Monday, November 19, 2012
2012 Excellence in Youth Sports Award Winner: MCCS Camp Lejeune (N.C.) Youth Sports
At MCCS Camp Lejeune Youth Sports in North Carolina, ongoing efforts toward excellence wouldn’t be possible without the tireless efforts of volunteers and staff. Their program philosophy centers on community — appropriate, since their community is so unique. |
In addition to serving the families on base, Camp Lejeune works with the nearby Marine Corps Air Station New River, as well as the Onslow County (N.C.) Parks and Recreation Department and the City of Jacksonville (N.C.) Recreation and Parks Department to serve the 2,500 children who sign up for their youth sports offerings each year.
Maintaining community relationships and partnering with neighboring recreational agencies helps provide physical activities and wellness opportunities to Camp Lejeune’s young athletes that might otherwise be lost in a military base setting.

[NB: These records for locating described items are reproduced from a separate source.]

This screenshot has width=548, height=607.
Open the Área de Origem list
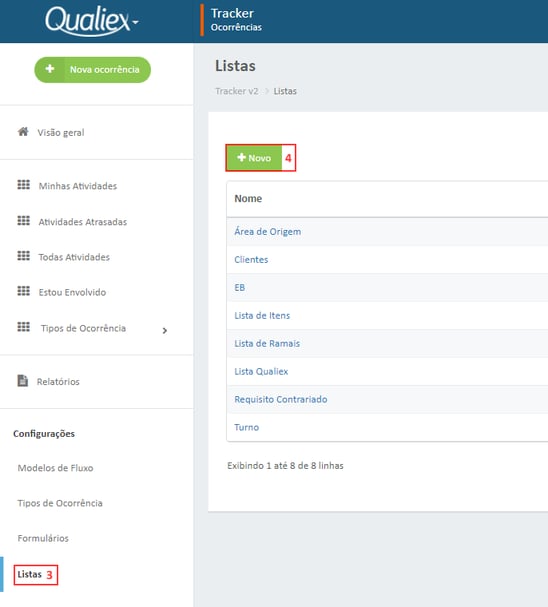click(x=267, y=231)
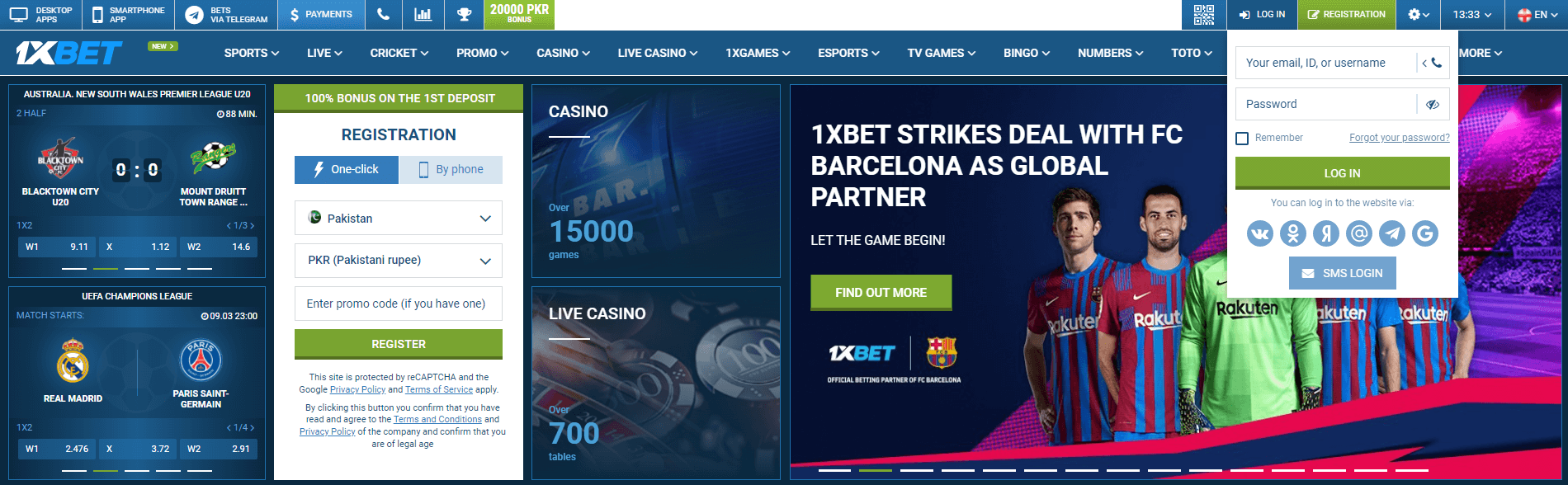The height and width of the screenshot is (485, 1568).
Task: Open the statistics bar chart icon
Action: (x=423, y=15)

MCCS Camp Lejeune Youth Sports is one of five youth sports programs to be named the 2012 Excellence in Youths Sports Award winners. Developed by the National Alliance for Youth Sports (NAYS) and Athletic Business magazine, the award recognizes programs that are doing superior jobs of conducting diverse activities with a focus on providing safe and positive experiences for all participants, including children, parents and coaches.
The camp’s youth sports program keeps the fun in fundamentals, and this message is made clear to everyone. Upon walking into the youth sports building, visitors are met with a sign that reads: “Welcome to Camp Lejeune Youth Sports, where kids come first, where everyone sets a good example, where everyone has fun, where everyone is supportive.”
The key to ensuring this message is put into practice is the education of parents and coaches who volunteer at MCCS Camp Lejeune Youth Sports. Each year, approximately 300 coaches complete training through the National Youth Sports Coaches Association. This program enforces Camp Lejeune’s philosophies by teaching coaches how to create a fun and safe youth sports environment by addressing such topics as keeping players active at practice, building confidence, the role of winning in youth sports and working with parents.
At the end of the NYSCA training, coaches sign a code of ethics agreeing to uphold the basic tenants of being an ideal coach, including treating each player as an individual and being a role model of fair play and sportsmanship. Moreover, coach handbooks have been updated to further stress the importance coaches play in the youth sports program.
“Our goal is to ensure that all parties are on the same page, from the first day of practice to the final game,” says Chris Alger, base athletic director at MCCS Camp Lejeune, adding that the new handbooks consist of a volunteer job description, a touch policy, inclement weather procedures, and a volunteer agreement, on top of the existing material for NYSCA training. “Redoing these policies helps us to ensure the same message is being conveyed to all parties. Proper communication is essential to the success of any organization, and providing our volunteers with this information is the first step in the process.”
Story written by Linda Alberts, public relations coordinator for the National Alliance for Youth Sports.
The five winners of the 2012 Excellence in Youth Sports Awards, sponsored by the National Alliance for Youth Sports and Athletic Business magazine, are being announced in this space over the next five days. The awards will be presented to program administrators at the Athletic Business Conference & Expo in New Orleans on Friday, Nov. 30.